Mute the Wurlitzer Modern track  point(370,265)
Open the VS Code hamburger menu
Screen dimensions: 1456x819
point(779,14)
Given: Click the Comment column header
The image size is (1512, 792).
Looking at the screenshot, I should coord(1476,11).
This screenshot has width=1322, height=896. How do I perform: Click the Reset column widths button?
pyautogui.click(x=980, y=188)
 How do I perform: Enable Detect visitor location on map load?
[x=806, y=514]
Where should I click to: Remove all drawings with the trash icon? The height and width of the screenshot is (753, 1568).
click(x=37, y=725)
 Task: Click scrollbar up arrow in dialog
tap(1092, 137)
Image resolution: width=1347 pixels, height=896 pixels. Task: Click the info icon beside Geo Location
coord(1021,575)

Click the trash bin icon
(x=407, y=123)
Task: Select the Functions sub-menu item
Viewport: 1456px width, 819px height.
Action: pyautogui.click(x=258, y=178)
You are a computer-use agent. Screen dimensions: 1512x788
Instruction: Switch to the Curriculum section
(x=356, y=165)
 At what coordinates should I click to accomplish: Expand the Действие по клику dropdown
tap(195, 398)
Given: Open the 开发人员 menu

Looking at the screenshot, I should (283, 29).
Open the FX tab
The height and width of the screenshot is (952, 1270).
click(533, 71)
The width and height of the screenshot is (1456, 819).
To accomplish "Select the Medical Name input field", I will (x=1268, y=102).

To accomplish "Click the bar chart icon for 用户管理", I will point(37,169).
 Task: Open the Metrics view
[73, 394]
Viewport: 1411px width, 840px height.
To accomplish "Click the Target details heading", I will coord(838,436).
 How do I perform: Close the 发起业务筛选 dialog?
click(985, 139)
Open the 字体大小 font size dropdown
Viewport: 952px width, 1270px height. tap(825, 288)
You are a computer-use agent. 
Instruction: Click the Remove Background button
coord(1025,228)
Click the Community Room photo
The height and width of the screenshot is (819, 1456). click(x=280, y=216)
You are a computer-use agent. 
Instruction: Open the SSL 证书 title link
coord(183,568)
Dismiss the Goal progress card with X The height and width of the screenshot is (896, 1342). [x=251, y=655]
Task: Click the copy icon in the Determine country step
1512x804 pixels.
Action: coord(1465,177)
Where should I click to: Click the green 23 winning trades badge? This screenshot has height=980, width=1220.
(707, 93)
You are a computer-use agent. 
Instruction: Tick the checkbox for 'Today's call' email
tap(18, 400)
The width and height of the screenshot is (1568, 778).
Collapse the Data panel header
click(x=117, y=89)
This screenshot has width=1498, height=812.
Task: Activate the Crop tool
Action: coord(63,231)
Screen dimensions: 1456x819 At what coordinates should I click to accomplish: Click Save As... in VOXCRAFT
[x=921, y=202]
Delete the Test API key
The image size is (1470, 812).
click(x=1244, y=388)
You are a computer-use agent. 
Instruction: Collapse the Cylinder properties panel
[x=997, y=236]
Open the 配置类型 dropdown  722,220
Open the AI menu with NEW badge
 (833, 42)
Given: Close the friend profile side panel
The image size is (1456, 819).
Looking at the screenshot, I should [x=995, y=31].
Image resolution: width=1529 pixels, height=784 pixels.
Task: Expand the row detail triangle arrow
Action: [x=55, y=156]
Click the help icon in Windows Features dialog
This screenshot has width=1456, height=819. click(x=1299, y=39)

◆ Work order ◆
Among the records above, extract exactly the lines from the line with "Viewport: 1411px width, 840px height." to the line with "The width and height of the screenshot is (1568, 778).", both lines included, and leave out the rest.

◆ Task response ◆
Viewport: 1411px width, 840px height.
To accomplish "Click the Target details heading", I will coord(838,436).
 How do I perform: Close the 发起业务筛选 dialog?
click(985, 139)
Open the 字体大小 font size dropdown
Viewport: 952px width, 1270px height. tap(825, 288)
You are a computer-use agent. 
Instruction: Click the Remove Background button
coord(1025,228)
Click the Community Room photo
The height and width of the screenshot is (819, 1456). click(x=280, y=216)
You are a computer-use agent. 
Instruction: Open the SSL 证书 title link
coord(183,568)
Dismiss the Goal progress card with X The height and width of the screenshot is (896, 1342). [x=251, y=655]
Task: Click the copy icon in the Determine country step
1512x804 pixels.
Action: coord(1465,177)
Where should I click to: Click the green 23 winning trades badge? This screenshot has height=980, width=1220.
(707, 93)
You are a computer-use agent. 
Instruction: Tick the checkbox for 'Today's call' email
tap(18, 400)
The width and height of the screenshot is (1568, 778).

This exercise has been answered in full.